「予防医療で医療費を削減できる」は間違いだ

人生100年時代に向けた社会保障改革とは?

ここに、「先送り」というキーワードがあるが、年金の場合は、受給開始の「先送り」によって、公的年金保険が持つ長生きリスクへの対応力を高めることができる。では医療の場合はどうか。禁煙について考えると分かりやすいのかもしれない。多くの医療経済学・公衆衛生研究では、禁煙は短期的には医療費を下げるが、長期的には余命延長により生涯の医療費を増加させることが確認されているのである。

人は死すべきモータルな運命にある。このことがどうしても医療、医療費を語る上では忘れられがちとなる。予防によって、もし政策の意図どおりに医療給付が先送りされることがあるのならば、税の投入割合の高い高齢者医療費は増加し、増税の必要性は高まると考えるのが普通である。つまり、歯科と介護はその限りではない側面を持つが、予防によって医療費の抑制、ひいては負担の抑制とはいかないのである。

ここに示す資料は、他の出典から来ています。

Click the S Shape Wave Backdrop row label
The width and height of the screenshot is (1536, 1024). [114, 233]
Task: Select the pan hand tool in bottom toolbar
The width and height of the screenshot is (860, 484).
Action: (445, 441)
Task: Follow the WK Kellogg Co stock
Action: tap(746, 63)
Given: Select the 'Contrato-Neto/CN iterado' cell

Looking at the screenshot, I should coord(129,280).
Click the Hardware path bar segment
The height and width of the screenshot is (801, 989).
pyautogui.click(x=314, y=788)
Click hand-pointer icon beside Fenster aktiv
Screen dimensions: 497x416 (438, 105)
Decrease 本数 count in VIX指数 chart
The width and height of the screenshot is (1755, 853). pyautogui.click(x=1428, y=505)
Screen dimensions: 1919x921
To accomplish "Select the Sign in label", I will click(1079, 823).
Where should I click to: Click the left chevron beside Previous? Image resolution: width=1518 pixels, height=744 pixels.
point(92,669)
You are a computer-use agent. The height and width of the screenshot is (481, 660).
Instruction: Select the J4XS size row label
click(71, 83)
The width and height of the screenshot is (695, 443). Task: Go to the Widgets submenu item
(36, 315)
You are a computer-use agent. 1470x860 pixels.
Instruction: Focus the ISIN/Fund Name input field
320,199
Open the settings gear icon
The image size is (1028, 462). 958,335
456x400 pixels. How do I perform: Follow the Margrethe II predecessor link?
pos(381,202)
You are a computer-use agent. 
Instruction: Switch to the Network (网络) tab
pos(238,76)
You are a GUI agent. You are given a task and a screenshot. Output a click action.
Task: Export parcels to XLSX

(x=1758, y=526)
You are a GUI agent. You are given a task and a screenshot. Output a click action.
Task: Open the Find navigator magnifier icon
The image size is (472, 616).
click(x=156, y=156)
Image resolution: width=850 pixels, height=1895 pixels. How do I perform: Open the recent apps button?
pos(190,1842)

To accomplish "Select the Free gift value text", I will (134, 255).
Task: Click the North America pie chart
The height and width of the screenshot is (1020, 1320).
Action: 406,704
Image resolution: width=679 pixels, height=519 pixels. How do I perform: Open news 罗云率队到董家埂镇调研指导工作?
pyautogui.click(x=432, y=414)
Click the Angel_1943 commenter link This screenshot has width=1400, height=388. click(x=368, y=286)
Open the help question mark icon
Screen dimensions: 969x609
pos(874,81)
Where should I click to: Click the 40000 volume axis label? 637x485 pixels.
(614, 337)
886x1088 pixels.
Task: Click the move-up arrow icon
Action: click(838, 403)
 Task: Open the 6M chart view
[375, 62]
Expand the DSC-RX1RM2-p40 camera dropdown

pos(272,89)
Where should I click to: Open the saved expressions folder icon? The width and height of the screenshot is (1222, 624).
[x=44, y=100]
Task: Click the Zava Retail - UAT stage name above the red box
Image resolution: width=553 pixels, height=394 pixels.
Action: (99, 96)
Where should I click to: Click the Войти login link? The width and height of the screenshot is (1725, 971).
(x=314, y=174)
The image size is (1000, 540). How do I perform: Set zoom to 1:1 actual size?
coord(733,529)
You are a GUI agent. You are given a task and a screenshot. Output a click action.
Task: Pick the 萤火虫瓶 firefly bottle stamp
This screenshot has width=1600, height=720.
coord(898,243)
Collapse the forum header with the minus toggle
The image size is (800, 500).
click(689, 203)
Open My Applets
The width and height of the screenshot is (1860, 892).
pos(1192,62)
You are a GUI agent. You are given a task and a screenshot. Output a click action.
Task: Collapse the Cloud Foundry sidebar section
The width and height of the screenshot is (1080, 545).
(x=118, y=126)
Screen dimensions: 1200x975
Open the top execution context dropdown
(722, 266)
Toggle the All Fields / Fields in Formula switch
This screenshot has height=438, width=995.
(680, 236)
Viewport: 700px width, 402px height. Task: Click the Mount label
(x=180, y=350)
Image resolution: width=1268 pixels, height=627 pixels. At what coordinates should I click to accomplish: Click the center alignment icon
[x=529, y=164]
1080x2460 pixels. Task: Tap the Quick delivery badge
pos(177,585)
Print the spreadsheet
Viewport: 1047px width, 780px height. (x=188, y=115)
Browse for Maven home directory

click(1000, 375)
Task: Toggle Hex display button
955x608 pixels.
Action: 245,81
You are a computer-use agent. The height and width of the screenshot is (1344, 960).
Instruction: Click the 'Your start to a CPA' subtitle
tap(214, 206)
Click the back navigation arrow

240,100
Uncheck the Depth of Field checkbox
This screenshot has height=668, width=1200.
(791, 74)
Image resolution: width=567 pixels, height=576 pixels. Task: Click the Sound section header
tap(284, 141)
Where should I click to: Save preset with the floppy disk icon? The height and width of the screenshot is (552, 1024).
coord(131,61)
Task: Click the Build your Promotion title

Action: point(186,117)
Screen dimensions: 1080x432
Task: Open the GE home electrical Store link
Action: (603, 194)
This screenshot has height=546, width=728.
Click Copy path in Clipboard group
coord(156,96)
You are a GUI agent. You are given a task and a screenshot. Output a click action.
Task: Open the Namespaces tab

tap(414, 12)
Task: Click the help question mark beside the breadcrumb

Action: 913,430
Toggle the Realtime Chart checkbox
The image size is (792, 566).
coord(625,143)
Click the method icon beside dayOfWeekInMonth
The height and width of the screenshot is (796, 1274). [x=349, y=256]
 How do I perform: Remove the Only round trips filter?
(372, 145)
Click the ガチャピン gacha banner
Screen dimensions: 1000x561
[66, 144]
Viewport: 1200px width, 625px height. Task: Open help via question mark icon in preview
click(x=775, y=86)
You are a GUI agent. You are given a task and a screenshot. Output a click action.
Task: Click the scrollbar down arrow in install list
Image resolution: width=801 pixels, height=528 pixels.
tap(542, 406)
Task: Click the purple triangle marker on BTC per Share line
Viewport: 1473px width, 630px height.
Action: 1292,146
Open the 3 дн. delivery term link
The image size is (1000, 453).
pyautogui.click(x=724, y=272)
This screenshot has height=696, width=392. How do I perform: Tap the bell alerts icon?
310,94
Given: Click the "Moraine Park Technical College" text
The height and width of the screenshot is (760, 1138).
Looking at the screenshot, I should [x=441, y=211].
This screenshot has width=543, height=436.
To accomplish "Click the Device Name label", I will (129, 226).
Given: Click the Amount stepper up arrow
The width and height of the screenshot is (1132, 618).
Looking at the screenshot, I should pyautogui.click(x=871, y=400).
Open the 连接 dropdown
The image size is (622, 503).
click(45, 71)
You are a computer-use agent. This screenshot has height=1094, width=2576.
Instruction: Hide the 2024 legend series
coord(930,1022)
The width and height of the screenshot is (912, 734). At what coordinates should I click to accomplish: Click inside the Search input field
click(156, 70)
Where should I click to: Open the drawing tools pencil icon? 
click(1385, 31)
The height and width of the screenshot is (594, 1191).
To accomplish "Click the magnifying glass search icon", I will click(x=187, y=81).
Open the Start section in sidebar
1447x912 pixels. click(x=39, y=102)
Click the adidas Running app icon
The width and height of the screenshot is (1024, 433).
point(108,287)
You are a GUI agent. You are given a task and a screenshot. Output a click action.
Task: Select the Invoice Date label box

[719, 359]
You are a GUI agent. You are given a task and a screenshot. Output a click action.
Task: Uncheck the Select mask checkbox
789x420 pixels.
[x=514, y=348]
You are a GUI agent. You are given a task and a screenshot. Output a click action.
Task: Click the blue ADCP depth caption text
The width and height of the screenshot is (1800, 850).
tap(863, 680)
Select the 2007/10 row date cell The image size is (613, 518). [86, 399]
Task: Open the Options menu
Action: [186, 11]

こう語ると、この方面に詳しくない人達は、ならば終末期の医療費を云々という方向に話を逸らそうとする。だが、そういう人達には、「終末期医療費に関して、規模的にはさほど大きくなく、財政問題の対象とするにはなじまないという考え」が、この国では長い議論を経て定着してきたことを是非とも理解しておいてもらいたい(『ちょっと気になる医療と介護 増補版』「第17章 政治経済学からみた終末期医療」参照)。

歴史的文脈から見た健康寿命、生活習慣病

若返りや予防と医療費の関係を見えにくくしているのは、「健康寿命」という言葉なのかもしれない。健康寿命の指標は、『国民生活基礎調査』の中で「あなたの現在の健康状態はいかがですか」と問い、「よい、まあよい、ふつう、あまりよくない、よくない」を答えてもらい、それに年齢補整を施して作られている。疾患の有無、医療機関の利用状況とは関係のないものである。

どうして、こうした極めてラフな指標でありながらも政策の重要な指針として表舞台に出てくるようになってきたのか。その事情を理解するためには、予防医療、健康寿命をめぐる歴史的な文脈を知っておく必要がある。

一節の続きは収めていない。